PDF(Pubmed)
Abstract:
Accumulating evidence has shown that H6 Family Homeobox 3 (HMX3) plays a crucial role in nervous system regulation. However, the regulatory mechanism of HMX3 in colorectal cancer (CRC) has seldom been studied. Herein, HMX3 was significantly downregulated in CRC, as demonstrated by qRT-PCR and WB analysis on clinical samples and a panel of cell lines.

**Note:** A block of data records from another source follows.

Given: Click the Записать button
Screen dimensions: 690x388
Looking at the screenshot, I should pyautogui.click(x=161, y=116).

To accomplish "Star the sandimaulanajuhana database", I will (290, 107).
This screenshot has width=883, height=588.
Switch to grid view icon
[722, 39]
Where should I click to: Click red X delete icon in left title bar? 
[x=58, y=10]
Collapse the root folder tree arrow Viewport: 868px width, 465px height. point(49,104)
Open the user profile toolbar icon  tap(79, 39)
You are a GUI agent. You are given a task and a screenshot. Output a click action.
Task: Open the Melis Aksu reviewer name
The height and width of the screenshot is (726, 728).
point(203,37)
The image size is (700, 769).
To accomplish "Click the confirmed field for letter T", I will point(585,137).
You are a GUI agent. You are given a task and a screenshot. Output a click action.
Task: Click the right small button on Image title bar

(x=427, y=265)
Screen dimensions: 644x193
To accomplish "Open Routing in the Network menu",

Besides, it was found that the expression of HMX3 was negatively correlated with survival of CRC patients. The functional analyses (EdU staining, CCK-8, colony formation, Transwell, and wound scratch assays) showed that CRC cell proliferation, migration, and invasion were significantly suppressed by HMX3 overexpression, while enhanced by HMX3 knockdown. Moreover, in vivo experiment revealed HMX3 overexpression could also suppress tumor growth. Combining bioinformatics and WB analysis, we preliminarily uncovered that HMX3 was involved in apoptosis and KRAS signaling pathways. Mechanistically, Ubiquitin-specific protease 38 (USP38) was identified as a novel post-translational regulator of HMX3, which could directly interact with HMX3 to stabilize its protein expression via deubiquitination. Furthermore, the role of USP38 silencing in promoting cell proliferation, migration, and invasion of CRC cells was blocked by HMX3 overexpression. In conclusion, our findings suggested that USP38/HMX3 axis is a novel promising therapeutic candidate for CRC.
摘要:
越来越多的证据表明,H6家族同源异型盒3(HMX3)在神经系统调节中起着至关重要的作用。然而,HMX3在结直肠癌(CRC)中的调控机制研究较少。在这里,HMX3在CRC中显著下调,如通过对临床样品和一组细胞系的qRT-PCR和WB分析所证明的。此外,发现HMX3的表达与CRC患者的生存率呈负相关。功能分析(EdU染色,CCK-8,集落形成,Transwell,和伤口划痕分析)显示CRC细胞增殖,迁移,HMX3过表达显著抑制侵袭,同时通过HMX3敲低增强。此外,体内实验显示HMX3过表达也可抑制肿瘤生长。结合生物信息学和WB分析,我们初步发现HMX3参与细胞凋亡和KRAS信号通路。机械上,泛素特异性蛋白酶38(USP38)被鉴定为HMX3的新型翻译后调节因子,可以直接与HMX3相互作用,通过去泛素化稳定其蛋白表达。此外,USP38沉默在促进细胞增殖中的作用,迁移,HMX3过表达阻断了CRC细胞的侵袭。总之,我们的研究结果表明,USP38/HMX3轴是一种新的有前景的CRC治疗候选物.